Harsch Devin R, Cox Karin M, Wright Kevin K M, Rice Patrick J, Pasquereau Benjamin, Turner Robert S
Department of Neurobiology, Center for Neuroscience and The Center for the Neural Basis of Cognition, University of Pittsburgh, Pittsburgh, Pennsylvania 15261.
Institut des Sciences Cognitives Marc Jeannerod, UMR 5229, Centre National de la Recherche Scientifique, 69675 Bron Cedex, France.
bioRxiv. 2025 Sep 23:2025.09.15.676392. doi: 10.1101/2025.09.15.676392.

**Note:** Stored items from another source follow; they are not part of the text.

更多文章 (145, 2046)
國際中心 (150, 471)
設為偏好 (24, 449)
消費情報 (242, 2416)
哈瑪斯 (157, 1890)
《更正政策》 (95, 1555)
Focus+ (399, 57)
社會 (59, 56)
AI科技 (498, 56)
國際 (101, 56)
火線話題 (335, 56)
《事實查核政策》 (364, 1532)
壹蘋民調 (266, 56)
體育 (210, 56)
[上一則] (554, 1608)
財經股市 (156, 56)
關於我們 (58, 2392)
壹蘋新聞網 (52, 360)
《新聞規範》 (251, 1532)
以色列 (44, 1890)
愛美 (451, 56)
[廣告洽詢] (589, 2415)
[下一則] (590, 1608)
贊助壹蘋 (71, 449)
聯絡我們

How the brain organizes discrete actions into fluid sequences is a central problem in motor neuroscience. Competing models of basal ganglia (BG) function propose that BG neurons either signal sequence boundaries or encode movements across ordinal positions. Prior studies have largely examined fixed sequences with end-of-sequence rewards, leaving open whether such findings generalize to more naturalistic conditions. We trained four rhesus macaques to perform a visuomotor sequence task requiring four or five out-and-back joystick movements to peripheral targets. Sequences were completed under two conditions: a random condition, in which target order varied across trials, and a fixed condition, in which order was predictable and consistent. Rewards were delivered after each movement, dissociating reward timing from sequence completion. We recorded single-unit activity in arm-related regions of the globus pallidus (GP; n = 458) and primary motor cortex (M1; n = 306). Regression analyses revealed that many neurons in both GP and M1 encoded ordinal position within a sequence. Order effects were more frequent in the fixed condition, but were also present during random sequences. We found no evidence for preferential encoding of sequence initiation or termination in overlearned sequences, in contrast to prior studies reporting start/stop signals in basal ganglia. Weak effects appeared under the random condition in one animal pair, but these did not generalize across animals or conditions. Instead, neurons exhibited heterogeneous order-related responses spanning the full sequence. These results demonstrate that GP neurons, like those in M1, encode ordinal position throughout a sequence rather than acting solely as sequence initiators or terminators. This challenges boundary-specific models of BG function and highlights the BG's broader role in representing serial order during motor sequence production.
大脑如何将离散动作组织成流畅序列是运动神经科学中的一个核心问题。关于基底神经节(BG)功能的竞争模型提出,BG神经元要么发出序列边界信号,要么编码跨有序位置的运动。先前的研究大多考察了具有序列末尾奖励的固定序列,尚未明确这些发现是否能推广到更自然的条件下。我们训练了四只恒河猴执行一项视觉运动序列任务,该任务需要进行四到五次往返操纵杆动作,指向周边目标。序列在两种条件下完成:随机条件,即每次试验目标顺序不同;固定条件,即顺序可预测且一致。每次动作后给予奖励,使奖励时间与序列完成相分离。我们记录了苍白球(GP;n = 458)和初级运动皮层(M1;n = 306)与手臂相关区域的单神经元活动。回归分析表明,GP和M1中的许多神经元都编码了序列中的有序位置。在固定条件下,顺序效应更频繁,但在随机序列中也存在。与先前报道基底神经节中有起始/停止信号的研究相反,我们没有发现过度学习序列中优先编码序列起始或终止的证据。在一对动物中,随机条件下出现了微弱效应,但这些效应并未在所有动物或条件下普遍存在。相反,神经元在整个序列中表现出与顺序相关的异质性反应。这些结果表明,GP神经元与M1中的神经元一样,在整个序列中编码有序位置,而不是仅作为序列起始者或终止者发挥作用。这对BG功能的边界特异性模型提出了挑战,并突出了BG在运动序列产生过程中表征序列顺序方面更广泛的作用。